Yes or at least use something that's verifiably E2EE. It's totally possible to use someone else's cloud without giving them any way to read the information stored on it. It's just not really offered by the big names. I think part of the reason is that they love running analysis. Especially Microsoft loves "data-driven" everything.

> For personal use? Normies use the main Matrix server, it's not really federated. And Matrix servers collect a lot of metadata. Wasn't there also security issues, where a Matrix server could inject ghost users into rooms?

Yes but those can be resolved. It's still being developed. And once it gets big there will be more servers, I'm sure. Popular sites and services can host their own and direct their existing users to it.

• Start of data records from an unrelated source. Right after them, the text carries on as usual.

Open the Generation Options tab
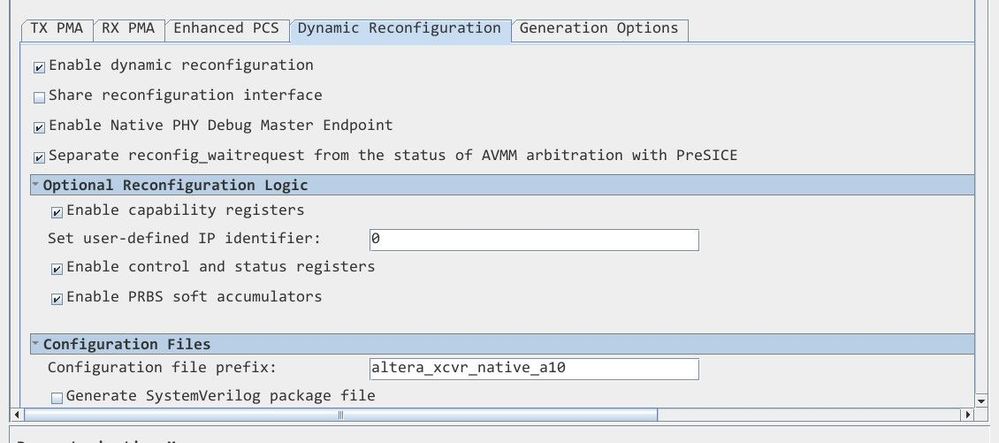This screenshot has width=999, height=443. (599, 28)
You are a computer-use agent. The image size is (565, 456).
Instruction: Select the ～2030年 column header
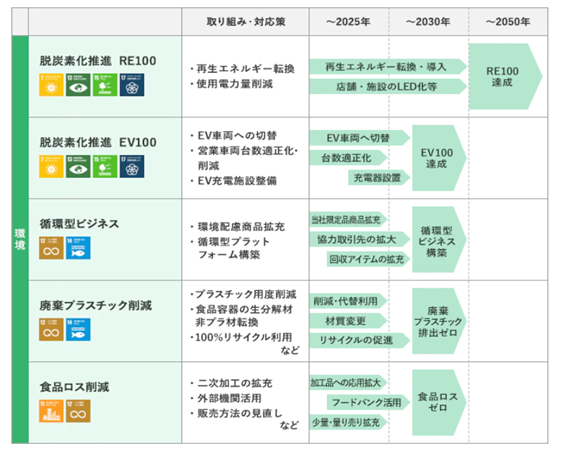pos(429,22)
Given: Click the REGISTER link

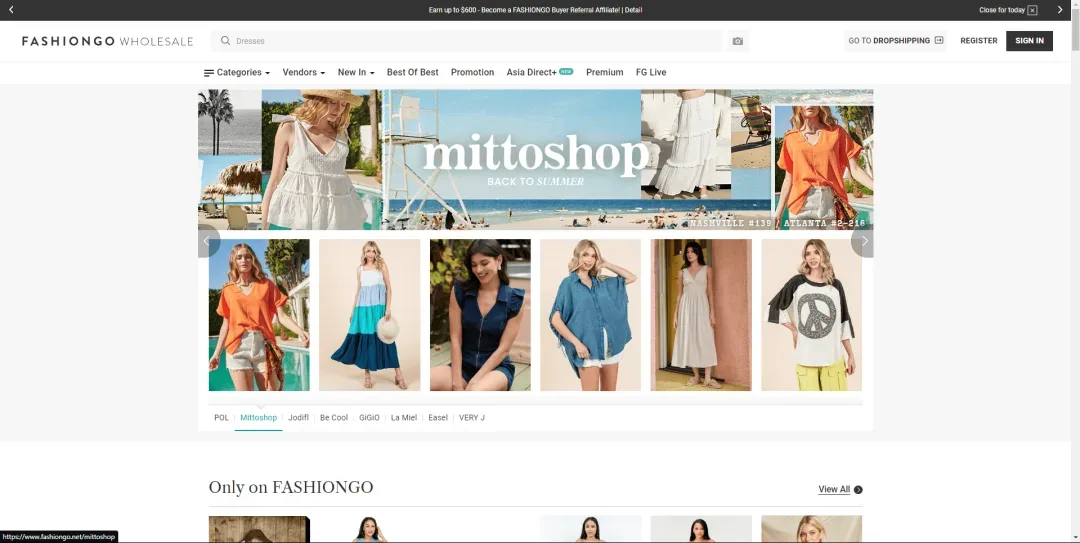Looking at the screenshot, I should tap(978, 41).
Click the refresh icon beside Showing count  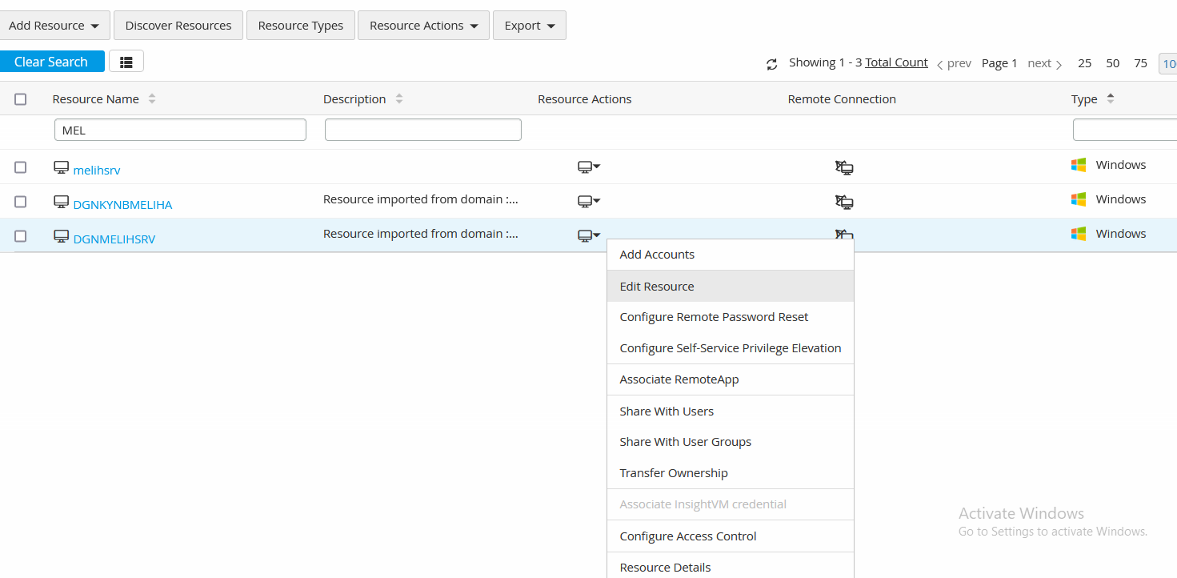772,64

> Bridging is a weird hack. I have only been confronted to Matrix bridges to IRC channels, and it was making everything worse for IRC users (essentially forcing the IRC users to either move to Matrix or ban the bridges).

Well that's for IRC channels, that bridge multiple users on both sides, yes. But this is for 2 reasons: IRC is more limited than matrix so some stuff has to be crammed in a text field somehow, and many IRC servers don't allow full bridging where the bridge can pretend to be multiple users. Libera is an example, they had some personal conflicts with the matrix team and turned it off. Since then it's difficult because the bot puts the username of the matrix user in the body of each message instead of making it appear to come from the username.

If you bridge 1:1 chats or things like whatsapp groups with one user on the matrix side (which is the case for personal bridges), there is no issue. The whatsapp users don't see anything different. Your messages just show up under your regular name. On the matrix side everyone also shows up as a matrix user, the bridge creates a user for everyone in the group chat (called a 'puppet'). It's quite good. The only thing is that if I run a transcribe bot, its output gets bridged back to the other party I'm talking to, so I redirect those to a separate chat. It would be nice if there was a "don't bridge" flag for messages. Whatsapp has transcribe functionality now, but it only works on the phone, not web. And the quality is awful. Whisper-large which I run a server for, blows it out of the water.

The biggest issue with the whatsapp bridge is that it doesn't do voice or video calls. The telegram bridge works even better because it uses the regular telegram protocol (whatsapp doesn't support third-party clients or bots so it uses a hack through whatsapp web).